About this task:
Below are records; work out how many of their lines contain "NCBA" and give only that number.

== Segment start ==

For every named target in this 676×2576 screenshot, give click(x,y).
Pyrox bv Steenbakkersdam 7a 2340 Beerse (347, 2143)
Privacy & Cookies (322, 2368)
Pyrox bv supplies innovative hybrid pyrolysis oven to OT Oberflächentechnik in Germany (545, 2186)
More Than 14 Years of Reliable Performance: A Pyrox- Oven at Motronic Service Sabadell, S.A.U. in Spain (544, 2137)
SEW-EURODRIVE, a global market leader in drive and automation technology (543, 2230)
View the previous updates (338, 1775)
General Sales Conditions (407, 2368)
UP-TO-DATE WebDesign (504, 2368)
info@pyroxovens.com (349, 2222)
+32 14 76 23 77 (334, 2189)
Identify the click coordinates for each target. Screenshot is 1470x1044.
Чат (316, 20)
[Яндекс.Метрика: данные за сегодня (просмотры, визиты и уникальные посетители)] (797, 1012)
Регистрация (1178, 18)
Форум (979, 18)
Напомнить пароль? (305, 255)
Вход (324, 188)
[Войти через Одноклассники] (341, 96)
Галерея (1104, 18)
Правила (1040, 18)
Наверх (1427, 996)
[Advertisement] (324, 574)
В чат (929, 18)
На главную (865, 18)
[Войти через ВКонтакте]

== Segment end ==
== Segment start ==

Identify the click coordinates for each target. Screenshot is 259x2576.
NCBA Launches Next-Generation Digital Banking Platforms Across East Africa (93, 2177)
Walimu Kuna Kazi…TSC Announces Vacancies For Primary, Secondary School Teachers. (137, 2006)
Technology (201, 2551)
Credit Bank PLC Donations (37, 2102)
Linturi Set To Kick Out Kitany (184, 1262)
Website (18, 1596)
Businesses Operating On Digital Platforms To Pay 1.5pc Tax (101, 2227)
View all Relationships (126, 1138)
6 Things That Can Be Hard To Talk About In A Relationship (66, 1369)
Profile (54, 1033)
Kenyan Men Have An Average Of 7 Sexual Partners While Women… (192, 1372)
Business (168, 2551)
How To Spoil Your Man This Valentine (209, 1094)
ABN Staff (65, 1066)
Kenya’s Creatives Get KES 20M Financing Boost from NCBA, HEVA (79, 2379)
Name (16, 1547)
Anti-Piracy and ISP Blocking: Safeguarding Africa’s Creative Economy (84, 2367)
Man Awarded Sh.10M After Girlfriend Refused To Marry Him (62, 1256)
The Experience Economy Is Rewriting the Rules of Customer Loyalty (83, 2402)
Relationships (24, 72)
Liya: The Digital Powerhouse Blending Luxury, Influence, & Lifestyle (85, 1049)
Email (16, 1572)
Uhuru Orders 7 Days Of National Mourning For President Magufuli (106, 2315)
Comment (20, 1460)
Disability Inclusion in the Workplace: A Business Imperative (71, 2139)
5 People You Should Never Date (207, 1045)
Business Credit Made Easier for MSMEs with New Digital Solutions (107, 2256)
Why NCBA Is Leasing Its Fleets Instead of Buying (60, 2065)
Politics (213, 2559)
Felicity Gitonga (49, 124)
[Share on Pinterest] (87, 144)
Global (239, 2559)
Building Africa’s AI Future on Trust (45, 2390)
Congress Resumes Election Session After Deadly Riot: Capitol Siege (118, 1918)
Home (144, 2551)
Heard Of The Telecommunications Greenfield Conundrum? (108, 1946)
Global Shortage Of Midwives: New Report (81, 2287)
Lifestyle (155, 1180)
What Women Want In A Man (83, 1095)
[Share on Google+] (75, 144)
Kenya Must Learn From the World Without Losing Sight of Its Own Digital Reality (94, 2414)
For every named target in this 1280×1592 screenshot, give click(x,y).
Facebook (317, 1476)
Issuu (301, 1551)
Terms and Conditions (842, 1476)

== Segment end ==
== Segment start ==

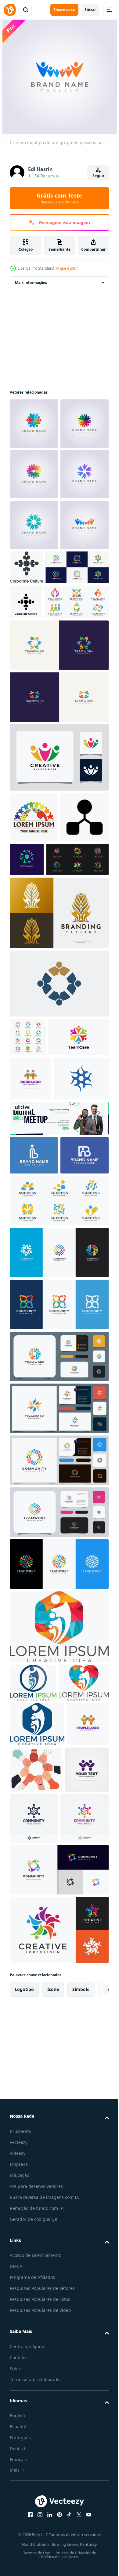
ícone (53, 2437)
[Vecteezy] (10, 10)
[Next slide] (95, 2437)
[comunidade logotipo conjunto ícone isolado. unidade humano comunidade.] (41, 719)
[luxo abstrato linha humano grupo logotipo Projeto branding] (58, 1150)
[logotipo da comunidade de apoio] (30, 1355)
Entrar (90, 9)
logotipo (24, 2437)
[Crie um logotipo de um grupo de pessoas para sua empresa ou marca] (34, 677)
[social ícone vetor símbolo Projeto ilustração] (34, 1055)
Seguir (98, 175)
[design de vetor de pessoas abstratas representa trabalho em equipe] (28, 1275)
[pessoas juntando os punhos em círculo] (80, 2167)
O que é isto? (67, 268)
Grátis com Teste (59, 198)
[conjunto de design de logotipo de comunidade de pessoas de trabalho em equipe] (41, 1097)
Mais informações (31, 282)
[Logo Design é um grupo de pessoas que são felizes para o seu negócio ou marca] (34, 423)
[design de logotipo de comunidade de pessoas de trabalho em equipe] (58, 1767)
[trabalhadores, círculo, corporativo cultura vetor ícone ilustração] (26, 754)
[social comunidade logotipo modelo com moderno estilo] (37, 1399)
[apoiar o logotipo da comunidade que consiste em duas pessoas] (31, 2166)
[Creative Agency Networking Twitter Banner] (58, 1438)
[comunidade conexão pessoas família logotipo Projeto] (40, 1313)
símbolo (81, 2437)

== Segment end ==

Answer for the task:
3